Helen Lambert spoke on ‘De-composing traditions: Bonesetting, ethnophysiology and other conundrums of subaltern therapeutics in Rajasthan’. She noted that subaltern forms of therapy were not practised in a systematic way in the past, but represented a fragmented form of knowledge. They had resisted, and continue to resist, the systematisation of more elite forms of therapy. This was a conceptual resistance that rested on different notions of health and the body, rather than any overt political resistance. For example, there is a popular notion that a good healer can tell what is wrong with a patient by merely examining the pulse, without having to ask any questions. Healing is also seen as a vocational service, rather than as something that is carried out for gain. She examined these issues in terms of the pahalvan and bonesetters of Rajasthan. Pahelvan were patronised by royalty as wrestlers during the princely era, but afterwards turned to the practice of massage and bonesetting to earn a livelihood. In the process, they incorporated elements of popular practice.

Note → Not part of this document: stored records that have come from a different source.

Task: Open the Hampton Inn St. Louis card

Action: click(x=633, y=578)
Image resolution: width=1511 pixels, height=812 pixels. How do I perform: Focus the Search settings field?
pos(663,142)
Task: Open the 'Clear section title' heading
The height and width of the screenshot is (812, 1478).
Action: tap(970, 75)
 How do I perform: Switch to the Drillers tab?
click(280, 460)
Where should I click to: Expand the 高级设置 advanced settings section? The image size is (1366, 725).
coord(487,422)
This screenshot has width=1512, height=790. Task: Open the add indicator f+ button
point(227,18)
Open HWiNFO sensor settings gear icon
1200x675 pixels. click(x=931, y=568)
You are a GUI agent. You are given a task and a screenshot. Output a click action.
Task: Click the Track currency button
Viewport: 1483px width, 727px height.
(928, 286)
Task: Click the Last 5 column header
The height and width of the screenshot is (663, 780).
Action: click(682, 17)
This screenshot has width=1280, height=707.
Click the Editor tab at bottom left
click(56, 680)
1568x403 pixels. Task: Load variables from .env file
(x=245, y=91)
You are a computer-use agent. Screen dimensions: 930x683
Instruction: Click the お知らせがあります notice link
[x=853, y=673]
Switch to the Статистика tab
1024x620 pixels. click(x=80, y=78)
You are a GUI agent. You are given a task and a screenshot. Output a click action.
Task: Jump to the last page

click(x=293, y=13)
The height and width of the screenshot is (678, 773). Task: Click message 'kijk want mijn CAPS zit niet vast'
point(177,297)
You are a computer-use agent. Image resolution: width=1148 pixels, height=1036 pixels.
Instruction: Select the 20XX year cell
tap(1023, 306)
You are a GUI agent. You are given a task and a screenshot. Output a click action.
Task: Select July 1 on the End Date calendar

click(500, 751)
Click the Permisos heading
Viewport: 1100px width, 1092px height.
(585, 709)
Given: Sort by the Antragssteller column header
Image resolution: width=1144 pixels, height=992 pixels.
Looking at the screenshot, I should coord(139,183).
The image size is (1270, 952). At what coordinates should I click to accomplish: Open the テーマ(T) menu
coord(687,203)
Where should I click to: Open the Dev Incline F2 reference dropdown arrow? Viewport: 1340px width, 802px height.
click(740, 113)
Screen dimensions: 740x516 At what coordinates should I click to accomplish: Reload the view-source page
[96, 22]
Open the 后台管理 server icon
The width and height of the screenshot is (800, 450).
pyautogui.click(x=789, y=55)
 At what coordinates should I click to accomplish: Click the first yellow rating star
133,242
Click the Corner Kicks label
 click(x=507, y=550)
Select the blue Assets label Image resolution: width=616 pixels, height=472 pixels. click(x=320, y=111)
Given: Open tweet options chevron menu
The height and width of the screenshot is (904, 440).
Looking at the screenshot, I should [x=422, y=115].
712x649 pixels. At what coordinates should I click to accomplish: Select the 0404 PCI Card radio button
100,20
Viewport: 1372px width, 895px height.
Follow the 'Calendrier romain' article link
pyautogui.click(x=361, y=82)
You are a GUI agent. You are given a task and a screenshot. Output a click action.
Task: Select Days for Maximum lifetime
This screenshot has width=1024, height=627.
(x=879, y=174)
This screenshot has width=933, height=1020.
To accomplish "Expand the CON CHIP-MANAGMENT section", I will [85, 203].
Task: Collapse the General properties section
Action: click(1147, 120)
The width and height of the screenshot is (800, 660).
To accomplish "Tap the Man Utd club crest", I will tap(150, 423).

One Jaipur pahelvan told her how he could diagnose a complaint by merely looking into the eyes of a patient, and contrasted this with the biomedical doctor who asks lots of question. He did not need to take X-rays, but merely feel for a fracture with his hands. He used ‘country medicine’ (desdvai) that he said could get rid of a malady more permanently than biomedicine could. The latter acted in a ‘fast’ manner, but failed to deal with the root cause of an illness. He insisted on the importance of faith in treatment. He represented his work as a vocation, and not for gain, and he limited the number of patients he treated in a day. He charged according to what the patient could afford. Pahelvan were not found in rural areas, only bonesetters, who tended to be less professional. They had varying levels of skill, and patients would choose a practitioner on the basis of what was known about his skill.

In the discussion, William Sax said that such healers did not have a ‘system’ as such, but generally gained their knowledge through work in a family practice. Often, they were associated with particular places, such as Ramchandra Meerutwallah in Delhi. He preferred to see this as a form of ‘distributed cognition’, with popular practice, religious beliefs and other elements feeding into the mix. Guy Attewell addressed the problem of historicising such practice, due to the lack of adequate historical sources. Vishvajit Pandya said that this was an example of ‘total body practice’, in which the therapy is for the whole body and not just for a part, with the body being understood in a way that differed profoundly from that of biomedical science. This was linked to ayurvedic notions of the body, but adapted and modified through subaltern practice.